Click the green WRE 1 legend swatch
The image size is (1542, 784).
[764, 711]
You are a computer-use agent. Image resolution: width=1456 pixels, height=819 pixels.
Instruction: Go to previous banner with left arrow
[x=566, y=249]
==================================================
_Aim of the task_
Print precisely the lines from the one with "Instruction: Go to" through the end of the data above, adding nothing.

_Response area_
Instruction: Go to previous banner with left arrow
[x=566, y=249]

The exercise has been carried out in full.